How to complete this task: A full, exact copy of the records below is the required answer.
----------
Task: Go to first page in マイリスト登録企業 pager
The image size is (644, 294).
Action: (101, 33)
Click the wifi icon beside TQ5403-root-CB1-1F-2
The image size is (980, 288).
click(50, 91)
----------
Solution to the exercise:
Task: Go to first page in マイリスト登録企業 pager
The image size is (644, 294).
Action: (101, 33)
Click the wifi icon beside TQ5403-root-CB1-1F-2
The image size is (980, 288).
click(50, 91)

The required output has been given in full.